Benigno trajo un tazón de comida y me lo puso delante. Sirvió a todos. Pablito examinó los recipientes y preguntó a Benigno de dónde los había sacado. Benigno le informó que estaban en una caja, en el lugar que la Gorda le había dicho que los tenía guardados. Pablito me dijo en confianza que aquéllos habían sido sus tazones antes de la ruptura.
– Debemos tener cuidado -comentó Pablito en tono nervioso-. Es indudable que estos tazones están hechizados. Esas brujas les ponen algo. Yo preferiría usar el de la Gorda.
Néstor y Benigno empezaron a comer. En ese momento advertí que Benigno me había dado el tazón marrón. Pablito parecía confundido. Quise tranquilizarle, pero Néstor me detuvo.
– No lo tomes en serio -dijo-. Le gusta ser así. Se sentará y comerá. Es allí donde tú y las mujeres fallan. No hay modo de hacerles entender que Pablito es así. Esperan que todo el mundo sea como el Nagual. La Gorda es la única que no se inmuta por él; no porque lo comprenda, sino porque ha perdido la forma.
Pablito se sentó a comer, y entre los cuatro dimos buena cuenta de toda la olla. Benigno lavó los tazones y volvió a ponerlos en la caja cuidadosamente. Luego, nos sentamos cómodamente en torno a la mesa.
Néstor propuso que, tan pronto como oscureciera, fuésemos a dar un paseo por un barranco cercano al que yo solía ir con don Juan y don Genaro. Por una u otra razón, me sentía poco dispuesto a ir. No tenía la suficiente confianza en ellos. Néstor afirmó que estaban acostumbrados a andar en la oscuridad y que el arte de un brujo consistía en pasar desapercibido aun en medio de la multitud. Le conté lo que en cierta ocasión me había dicho don Juan, antes de dejarme en un lugar desierto de las montañas, no lejos de allí. Me había pedido que me concentrase en tratar de no ser evidente. Decía que los lugareños conocían a todo el mundo de vista. No había mucha gente, pero quienes allí vivían andaban siempre de un lado para otro y eran capaces de distinguir a un extraño a varios kilómetros. Algunos de ellos poseían armas de fuego y no tenían el menor reparo en disparar.
– No te preocupes por los seres del otro mundo -había dicho don Juan riendo-. Los peligrosos son los mexicanos.
– Eso sigue siendo válido -dijo Néstor-. Siempre fue cierto. Esa es la razón por la cual el Nagual y Genaro eran artistas tan consumados. Aprendieron a pasar inadvertidos por en medio de todo eso. Conocían el arte del acecho.
Aún era demasiado temprano para nuestro paseo por lo oscuro. Quería aprovechar el tiempo para formular a Néstor mi problema crucial. Lo había estado posponiendo hasta ese momento; cierta extraña sensación me había impedido hacerle la pregunta. Era como si la respuesta de Pablito hubiese agotado todo mi interés. Pero el propio Pablito vino en mi ayuda: de pronto, trajo a colación el tema, como si hubiera leído mis pensamientos.

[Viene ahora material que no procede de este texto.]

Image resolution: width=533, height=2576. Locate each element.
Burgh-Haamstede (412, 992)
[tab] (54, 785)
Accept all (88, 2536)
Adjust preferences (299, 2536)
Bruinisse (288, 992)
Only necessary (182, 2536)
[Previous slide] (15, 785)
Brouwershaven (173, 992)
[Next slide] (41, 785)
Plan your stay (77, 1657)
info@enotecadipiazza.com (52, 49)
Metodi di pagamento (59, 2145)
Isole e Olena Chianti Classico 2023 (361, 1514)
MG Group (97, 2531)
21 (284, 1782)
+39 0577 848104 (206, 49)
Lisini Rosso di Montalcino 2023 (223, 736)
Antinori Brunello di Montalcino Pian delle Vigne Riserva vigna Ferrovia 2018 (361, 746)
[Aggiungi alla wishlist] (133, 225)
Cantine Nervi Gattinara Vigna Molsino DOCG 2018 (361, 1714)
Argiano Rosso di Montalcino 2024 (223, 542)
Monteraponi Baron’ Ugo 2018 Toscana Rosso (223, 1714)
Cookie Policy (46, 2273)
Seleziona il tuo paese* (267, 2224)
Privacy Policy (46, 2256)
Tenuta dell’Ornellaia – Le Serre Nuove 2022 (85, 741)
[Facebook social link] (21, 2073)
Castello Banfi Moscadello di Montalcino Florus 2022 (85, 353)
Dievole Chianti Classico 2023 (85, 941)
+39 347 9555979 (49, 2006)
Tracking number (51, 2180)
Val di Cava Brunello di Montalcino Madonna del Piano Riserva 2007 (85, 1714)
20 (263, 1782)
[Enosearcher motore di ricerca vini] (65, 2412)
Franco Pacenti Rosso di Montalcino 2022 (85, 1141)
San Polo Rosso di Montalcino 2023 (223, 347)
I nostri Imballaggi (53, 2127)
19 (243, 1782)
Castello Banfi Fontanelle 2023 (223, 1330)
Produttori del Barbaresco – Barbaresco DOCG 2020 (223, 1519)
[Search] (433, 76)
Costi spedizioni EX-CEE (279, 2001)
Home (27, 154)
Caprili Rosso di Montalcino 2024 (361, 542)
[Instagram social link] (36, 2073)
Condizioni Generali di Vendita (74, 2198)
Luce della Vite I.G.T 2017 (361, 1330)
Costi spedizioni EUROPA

– Néstor también saltó al abismo él mismo día que nosotros -dijo-. Y así fue como se convirtió en el Testigo, tú te convertiste en el Maestro y yo en el tonto del pueblo.
Con tono despreocupado pedía Néstor que me hablara de su salto al vacío. Traté de aparentar poco interés. Pablito era consciente de la verdadera naturaleza de mi forzada indiferencia. Rió y comentó con Néstor que yo procedía con cautela porque su propio relato de los hechos me había decepcionado profundamente.
– Yo lo hice después de ustedes -dijo Néstor, y se quedó mirándome como si esperara otra pregunta.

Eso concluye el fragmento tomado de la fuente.